What I am saying is that it does not happen instantly; an unfaithful partner did not become unfaithful overnight. Another thing I used to counsel couples about is that low sex in marriage can lead to infidelity, you see when sex becomes an obligation or happens occasionally, problems are looming in such marriage. Passionate and satisfying sex is crucial for a successful marriage. It shows the level of intimacy between the husband and the wife. As a woman if your husband has to keep pestering you for sex, you’re making a huge mistake in your marriage. I used to say that men and sex are very synonymous, you see, men generally find sex as a stress reliever, so when stressed, they want sex. But it’s not the same for some women that when stressed they see sex as more stress or even a stress inducer, so couples must learn to communicate.
So far, have you gotten any testimony that your counseling/couching saved a marriage?

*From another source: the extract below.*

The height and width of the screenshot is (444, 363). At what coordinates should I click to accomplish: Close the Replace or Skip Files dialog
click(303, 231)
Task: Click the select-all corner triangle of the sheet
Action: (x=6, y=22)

Yes, to the glory of God, there have been countless testimonies from people. The task of coaching is quite challenging, but with the help of the Holy Spirit, the great teacher on my side. There have been positive feedback and it gladdens my heart that God is using me as his vessel and oracle to blessed relationships and homes positively. I am always grateful to God.
What words do you have for couples in troubled marriages or relationships?
Many people believe that you should only seek relationship counselling when separation or divorce is looming, but that is often too late. Couples should go for counseling. Counseling therapy has been proven over decades to be a way to help an individual when in a confused state. Unfortunately, most troubling marriages often lead to abuse, so if you are experiencing any sort of abuse and you keep quite you are not doing yourself good, speak up!
In addition, couples must train themselves to look at arguments in a more constructive way. There are chances that those mistakes are bound to happen again.